Pixel coordinate grounding data:
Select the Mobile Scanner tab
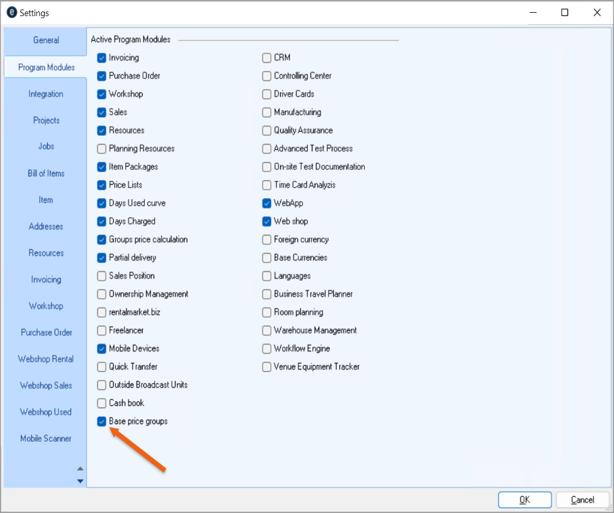Viewport: 614px width, 513px height. 46,438
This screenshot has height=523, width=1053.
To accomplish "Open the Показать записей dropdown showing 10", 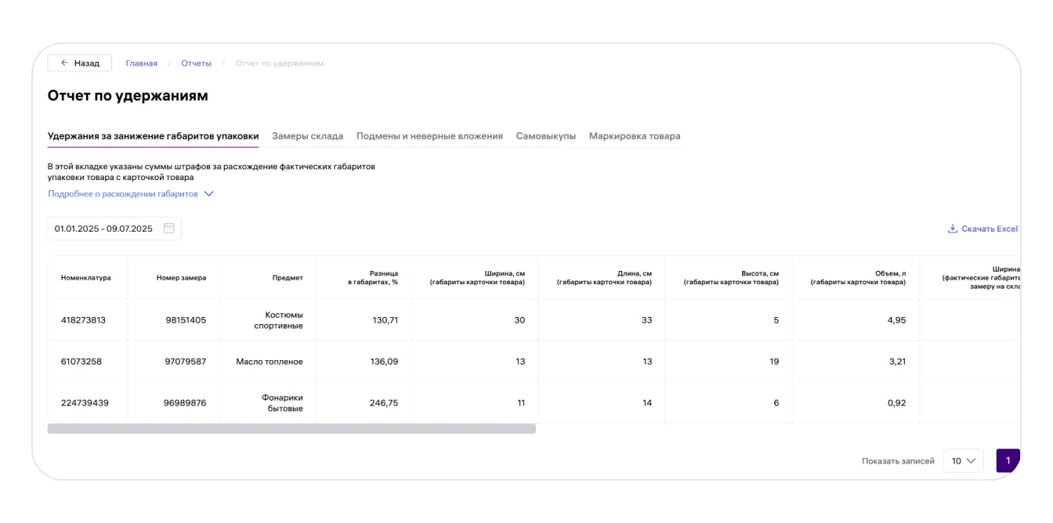I will tap(963, 461).
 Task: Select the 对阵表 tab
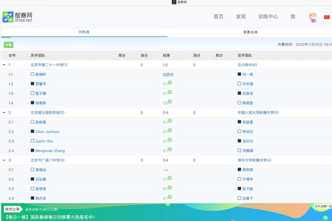84,32
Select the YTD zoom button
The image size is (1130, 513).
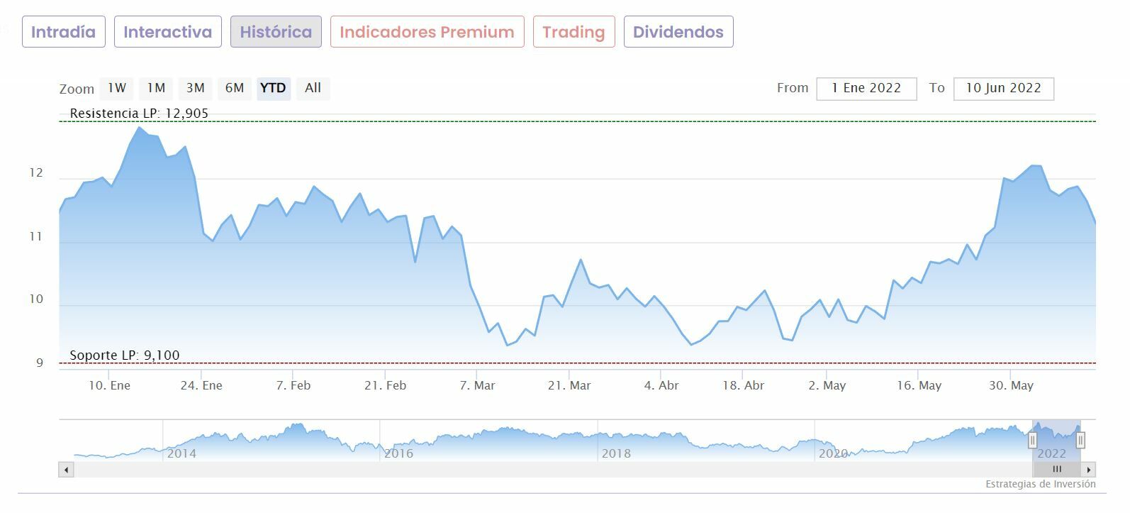(273, 88)
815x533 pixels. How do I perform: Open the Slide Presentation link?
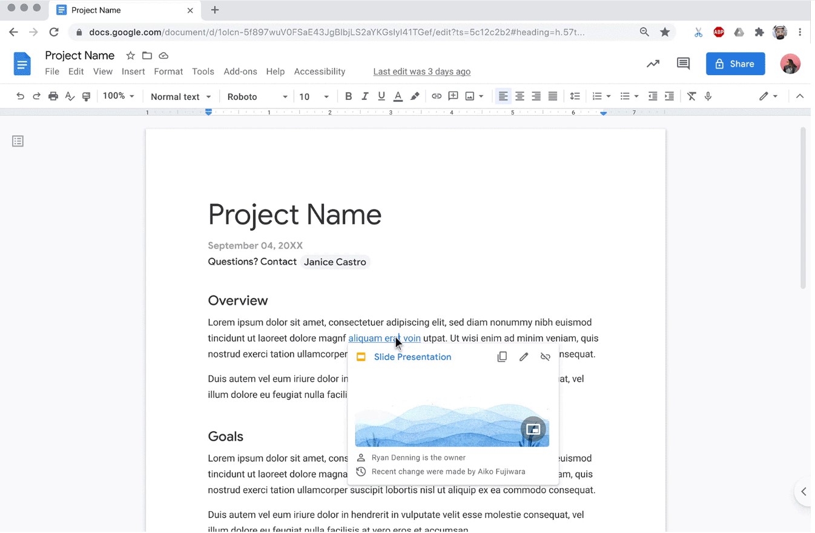point(412,357)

■ To do:
Where the line containing "815x533 pixels. How" appears in the data above, begin there and output every line through the last, exactly and without pictures.

■ Solution:
815x533 pixels. How do I perform: Open the Slide Presentation link?
point(412,357)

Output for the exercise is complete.